Task: Number every row from the first line through the line containing "06:26, 29 mar 2019 is", both ends included, as a numbered list with blank lines left out.

[Element lookup rows]

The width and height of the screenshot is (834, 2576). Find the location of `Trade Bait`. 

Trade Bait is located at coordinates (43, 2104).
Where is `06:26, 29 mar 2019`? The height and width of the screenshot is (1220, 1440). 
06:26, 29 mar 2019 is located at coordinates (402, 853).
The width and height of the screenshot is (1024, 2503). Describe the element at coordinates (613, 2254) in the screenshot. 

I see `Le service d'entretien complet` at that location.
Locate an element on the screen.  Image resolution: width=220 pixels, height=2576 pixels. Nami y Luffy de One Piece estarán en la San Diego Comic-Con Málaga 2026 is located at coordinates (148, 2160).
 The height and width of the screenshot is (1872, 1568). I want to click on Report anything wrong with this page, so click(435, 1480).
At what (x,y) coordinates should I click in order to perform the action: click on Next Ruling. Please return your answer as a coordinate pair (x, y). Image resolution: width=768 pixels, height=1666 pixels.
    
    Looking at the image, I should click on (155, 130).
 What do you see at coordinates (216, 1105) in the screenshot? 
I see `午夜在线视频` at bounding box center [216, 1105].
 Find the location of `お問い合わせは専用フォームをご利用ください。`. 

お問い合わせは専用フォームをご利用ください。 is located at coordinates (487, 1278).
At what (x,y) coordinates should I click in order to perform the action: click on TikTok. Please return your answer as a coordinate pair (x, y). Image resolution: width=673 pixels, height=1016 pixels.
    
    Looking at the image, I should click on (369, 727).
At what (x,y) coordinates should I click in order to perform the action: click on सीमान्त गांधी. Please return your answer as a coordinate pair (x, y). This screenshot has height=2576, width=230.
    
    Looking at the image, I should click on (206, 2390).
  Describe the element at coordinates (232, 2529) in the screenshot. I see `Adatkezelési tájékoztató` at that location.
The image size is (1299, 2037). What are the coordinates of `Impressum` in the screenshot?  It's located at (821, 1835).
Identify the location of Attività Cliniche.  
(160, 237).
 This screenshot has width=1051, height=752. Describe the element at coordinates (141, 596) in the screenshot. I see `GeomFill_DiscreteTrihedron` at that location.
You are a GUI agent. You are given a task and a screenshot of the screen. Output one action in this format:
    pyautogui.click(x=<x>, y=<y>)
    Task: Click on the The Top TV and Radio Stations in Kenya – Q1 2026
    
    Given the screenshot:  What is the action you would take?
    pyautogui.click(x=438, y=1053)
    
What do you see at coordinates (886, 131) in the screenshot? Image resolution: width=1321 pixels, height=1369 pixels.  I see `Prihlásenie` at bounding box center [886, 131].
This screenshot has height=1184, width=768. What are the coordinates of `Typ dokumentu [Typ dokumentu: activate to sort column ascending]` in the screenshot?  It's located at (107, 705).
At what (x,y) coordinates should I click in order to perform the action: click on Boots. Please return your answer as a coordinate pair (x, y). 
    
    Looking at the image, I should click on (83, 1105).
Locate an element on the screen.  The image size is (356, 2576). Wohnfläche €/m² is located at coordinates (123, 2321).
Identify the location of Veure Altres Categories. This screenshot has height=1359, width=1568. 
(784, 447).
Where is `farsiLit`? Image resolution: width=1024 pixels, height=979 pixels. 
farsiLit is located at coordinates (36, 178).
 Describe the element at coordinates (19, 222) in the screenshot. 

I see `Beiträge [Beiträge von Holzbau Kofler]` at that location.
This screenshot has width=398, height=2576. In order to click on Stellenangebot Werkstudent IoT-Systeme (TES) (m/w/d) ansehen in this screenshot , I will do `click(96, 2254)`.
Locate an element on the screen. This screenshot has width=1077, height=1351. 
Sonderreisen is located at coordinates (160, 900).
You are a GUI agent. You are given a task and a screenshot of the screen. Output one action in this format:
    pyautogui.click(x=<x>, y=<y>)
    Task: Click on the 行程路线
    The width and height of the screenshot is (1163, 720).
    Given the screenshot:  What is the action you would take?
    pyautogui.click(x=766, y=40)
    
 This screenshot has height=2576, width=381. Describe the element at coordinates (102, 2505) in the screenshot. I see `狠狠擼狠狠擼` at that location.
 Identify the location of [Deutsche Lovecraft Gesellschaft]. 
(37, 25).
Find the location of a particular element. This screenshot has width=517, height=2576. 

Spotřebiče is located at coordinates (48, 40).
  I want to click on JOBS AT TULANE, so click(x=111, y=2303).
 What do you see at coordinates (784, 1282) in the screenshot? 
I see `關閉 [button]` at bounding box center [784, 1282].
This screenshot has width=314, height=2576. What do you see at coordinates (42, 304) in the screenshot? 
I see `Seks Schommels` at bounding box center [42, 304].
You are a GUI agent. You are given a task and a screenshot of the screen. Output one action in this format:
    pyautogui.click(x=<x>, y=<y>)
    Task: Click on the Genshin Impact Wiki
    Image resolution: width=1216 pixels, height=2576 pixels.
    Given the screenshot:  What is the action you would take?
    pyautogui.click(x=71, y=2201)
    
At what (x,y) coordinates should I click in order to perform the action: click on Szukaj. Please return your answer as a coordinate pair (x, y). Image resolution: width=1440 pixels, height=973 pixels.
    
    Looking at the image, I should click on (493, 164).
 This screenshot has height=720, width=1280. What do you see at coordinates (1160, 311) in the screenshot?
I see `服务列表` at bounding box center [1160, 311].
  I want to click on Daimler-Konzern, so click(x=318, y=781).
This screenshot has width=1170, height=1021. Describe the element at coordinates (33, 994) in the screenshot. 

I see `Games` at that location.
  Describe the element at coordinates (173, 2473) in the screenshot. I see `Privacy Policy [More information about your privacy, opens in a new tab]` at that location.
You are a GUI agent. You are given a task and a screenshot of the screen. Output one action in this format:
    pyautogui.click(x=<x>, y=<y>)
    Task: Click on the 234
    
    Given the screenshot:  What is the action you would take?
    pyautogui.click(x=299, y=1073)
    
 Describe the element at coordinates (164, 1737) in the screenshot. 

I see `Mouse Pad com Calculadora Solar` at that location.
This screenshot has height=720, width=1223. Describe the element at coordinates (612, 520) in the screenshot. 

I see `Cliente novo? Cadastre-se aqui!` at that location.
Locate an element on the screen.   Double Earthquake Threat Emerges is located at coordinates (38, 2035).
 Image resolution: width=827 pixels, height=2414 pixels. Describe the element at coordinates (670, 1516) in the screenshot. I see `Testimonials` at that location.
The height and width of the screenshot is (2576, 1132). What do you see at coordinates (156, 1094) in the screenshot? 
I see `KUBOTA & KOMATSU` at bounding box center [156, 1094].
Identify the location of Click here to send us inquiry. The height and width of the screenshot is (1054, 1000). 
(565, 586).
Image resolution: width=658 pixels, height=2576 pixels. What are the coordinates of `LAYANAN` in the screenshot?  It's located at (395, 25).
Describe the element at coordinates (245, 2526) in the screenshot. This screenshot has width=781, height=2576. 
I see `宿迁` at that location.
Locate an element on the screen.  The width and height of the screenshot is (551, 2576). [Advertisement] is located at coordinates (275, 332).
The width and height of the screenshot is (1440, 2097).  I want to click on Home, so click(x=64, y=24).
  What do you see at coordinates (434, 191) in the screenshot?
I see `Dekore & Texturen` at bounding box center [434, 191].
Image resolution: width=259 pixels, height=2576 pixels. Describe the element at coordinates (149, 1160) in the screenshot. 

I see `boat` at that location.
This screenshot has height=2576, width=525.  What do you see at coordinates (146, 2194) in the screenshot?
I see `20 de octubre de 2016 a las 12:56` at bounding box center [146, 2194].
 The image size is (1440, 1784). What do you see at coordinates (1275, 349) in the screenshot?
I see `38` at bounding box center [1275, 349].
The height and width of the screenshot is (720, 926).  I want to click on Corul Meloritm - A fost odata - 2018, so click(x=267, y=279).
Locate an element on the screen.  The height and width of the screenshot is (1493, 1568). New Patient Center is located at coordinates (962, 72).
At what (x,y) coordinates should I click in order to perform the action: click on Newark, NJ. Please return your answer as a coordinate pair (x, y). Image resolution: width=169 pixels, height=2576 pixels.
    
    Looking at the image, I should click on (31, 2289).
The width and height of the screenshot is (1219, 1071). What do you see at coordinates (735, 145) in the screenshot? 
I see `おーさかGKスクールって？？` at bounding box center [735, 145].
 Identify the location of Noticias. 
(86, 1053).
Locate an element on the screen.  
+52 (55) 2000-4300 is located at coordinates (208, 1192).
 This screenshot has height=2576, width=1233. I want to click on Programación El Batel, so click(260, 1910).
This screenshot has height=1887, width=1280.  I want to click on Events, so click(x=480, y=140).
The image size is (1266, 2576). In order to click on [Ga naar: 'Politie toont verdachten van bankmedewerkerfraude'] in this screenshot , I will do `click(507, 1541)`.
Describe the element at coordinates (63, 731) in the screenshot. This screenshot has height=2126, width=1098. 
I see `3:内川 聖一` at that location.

Result below:
1. The width and height of the screenshot is (834, 2576). Find the location of `Trade Bait`. 
2. Trade Bait is located at coordinates (43, 2104).
3. Where is `06:26, 29 mar 2019`? The height and width of the screenshot is (1220, 1440). 
4. 06:26, 29 mar 2019 is located at coordinates (402, 853).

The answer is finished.